### AUFGABEN
1. Welche Standorte von Picanol mussten laut dem Text ihre Produktion fast vollständig einstellen?
2. Zitiere bitte den Text wörtlich von „Auf den Servern“ bis „wieder freigegeben werden.“.

### TEXT
------------

Auf den Servern habe man dann eine Botschaft entdeckt, sagte ein Sprecher von Picanol in der VRT. Darin fordern Unbekannte die Zahlung eines Lösegelds, ansonsten sollen die Rechner nicht wieder freigegeben werden.
"Wir arbeiten eng mit den zuständigen Polizeibehörden zusammen", betont der Sprecher. In der Zwischenzeit musste Picanol seine Produktion fast vollständig einstellen. Das gilt für alle Niederlassungen, also den Hauptsitz in Belgien und auch die Filialen in Rumänien und China. Der Handel mit der Aktie des Unternehmens an der Brüsseler Börse wurde ausgesetzt.
Ob Picanol schon bezahlt hat, ließ der Sprecher offen. "Man können noch nicht sagen, welche die nächsten Schritte sein werden."
Kein Einzelfall
Im Fachjargon heißt ein solches Programm "Ransomware" - Erpressungsprogramm. Was macht man also in einem solchen Fall? Die Behörden raten eigentlich davon ab, auf die Forderung der Erpresser einzugehen. Allein schon, um nicht auch noch solche Aktionen letztlich zu "belohnen".
Picanol ist längst nicht das erste Opfer einer solchen Attacke. Jedes Jahr passiert so etwas tausende Male allein in Belgien. Selten allerdings gelangen die Fälle an die Öffentlichkeit. Vor einigen Monaten traf es das Unternehmen Asco in Zaventem, das Flugzeugteile herstellt. Besonders spektakulär war eine Aktion, bei der in Frankreich 120 Krankenhäuser lahmgelegt wurden. Vor knapp einem Jahr gab es einen ähnlichen Vorfall in einem Krankenhaus in Herstal.

------------

### EXTRAHIERTE INFORMATIONEN
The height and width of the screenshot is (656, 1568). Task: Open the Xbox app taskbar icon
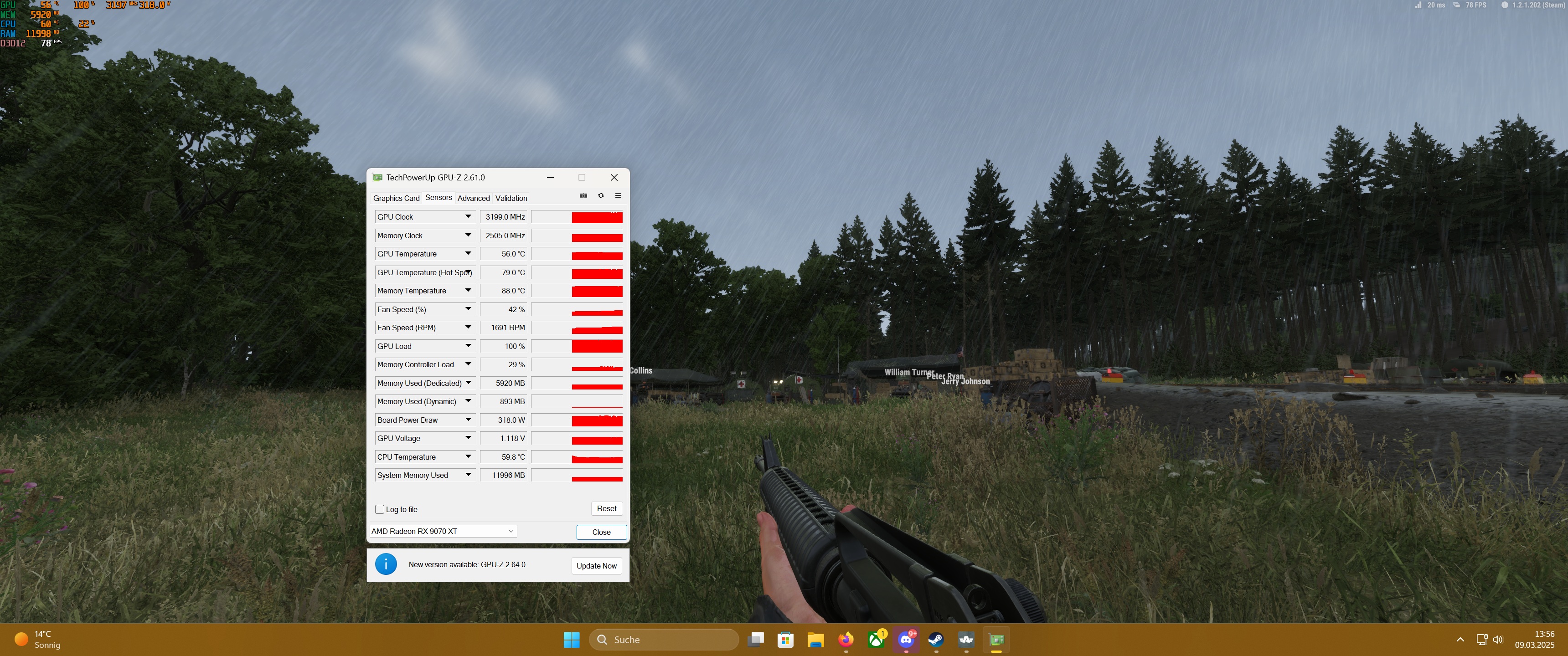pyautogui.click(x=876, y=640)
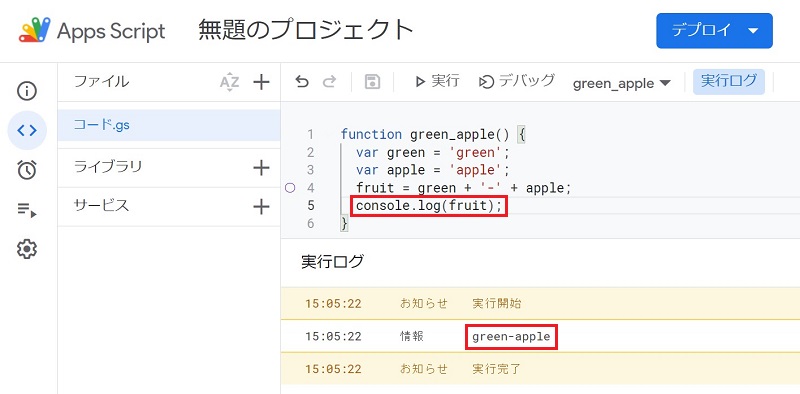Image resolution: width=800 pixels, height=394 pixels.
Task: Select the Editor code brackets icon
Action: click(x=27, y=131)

------------

### ANTWORTEN JE AUFGABE
1. Alle Niederlassungen: der Hauptsitz in Belgien sowie die Filialen in Rumänien und China.

2.
Auf den Servern habe man dann eine Botschaft entdeckt, sagte ein Sprecher von Picanol in der VRT. Darin fordern Unbekannte die Zahlung eines Lösegelds, ansonsten sollen die Rechner nicht wieder freigegeben werden.